E quando il proprietario decide di chiudere, per un periodo o per
sempre, nessuno può imporgli di non farlo altrimenti padre e figlio non
potranno più vedersi.
Quindi è necessario tornare ancora una volta dal Giudice per chiedere
nuove misure: solito tempo perso, soliti incontri saltati, solito denaro
al vento.
Stavolta però il Giudice Tutelare ha un colpo di genio e cambia
strategia: evita di stabilire incontri in un luogo diverso dal bar e si
dichiara incompetente.
Perché è improvvisamente diventato incompetente?

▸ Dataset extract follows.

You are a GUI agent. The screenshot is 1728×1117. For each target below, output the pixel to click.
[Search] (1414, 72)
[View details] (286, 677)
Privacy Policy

Ma è ovvio: perché, dice il Giudice, ormai la competenza è dei Servizi
Sociali incaricati dal Tribunale per i Minorenni di organizzare incontri
tra padre e figlio.
Peccato che entrambi i provvedimenti del Giudice Tutelare (decreto del
gennaio 2014, correzione di febbraio 2014) nascano quando già i Servizi
Sociali erano stati incaricati da mesi, senza che per questo venisse
invocata alcuna incompetenza.
Peccato che i Servizi abbiano ricevuto mandato di valutare la relazione
padre-figlio mediante una serie di incontri da stabilire, senza però
sostituire il calendario vigente che quindi va mantenuto.
Peccato che i Servizi siano stati incaricati nel novembre 2013 e ad
agosto 2014 non abbiano ancora organizzato un solo incontro
padre-figlio, accumulando oltre 10 mesi di inerzia totale.
In conclusione, quando la faccenda si complica è buona regola
rispolverare il vecchio ma sempre valido Gran Maestro della burocrazia
italiana: Ponzio Pilato
Non è compito mio, l’ancora di salvezza sempre a portata di mano.
Non è un caso se invochiamo da anni l’urgenza di un Tribunale Unico per
la Famiglia, evitando così che la mano destra non sappia cosa fa la
mano sinistra, e nessuna delle due sappia dove stanno andando le gambe.
In questo caso come in altri simili, hanno avuto un ruolo il Tribunale
Ordinario, il Tribunale per i Minorenni, la Procura, il Giudice
Tutelare, i Servizi Sociali, senza che nessuno sia riuscito ad
individuare uno straccio di soluzione
Non è facile spiegare ai nostri figli che ‘sta baracca è il Sistema che
dovrebbe tutelare i loro diritti, ma la forza delle parole e delle idee
sono le nostre sole armi, a differenza di alcuni improvvisati
guerriglieri che credono di terrorizzare il Sistema urlando proclami
minacciosi.
Non è lo stile Adiantum, non è lo stile FeNBi, non è lo stile di chi ha
qualcos’altro oltre la rabbia da mettere sul piatto della bilancia.
L’analisi, la dialettica, la logica ed un pizzico d’ironia possono
essere armi estremamente utili se sorrette dalla potenza della verità, e
comunque sono le uniche che sappiamo usare.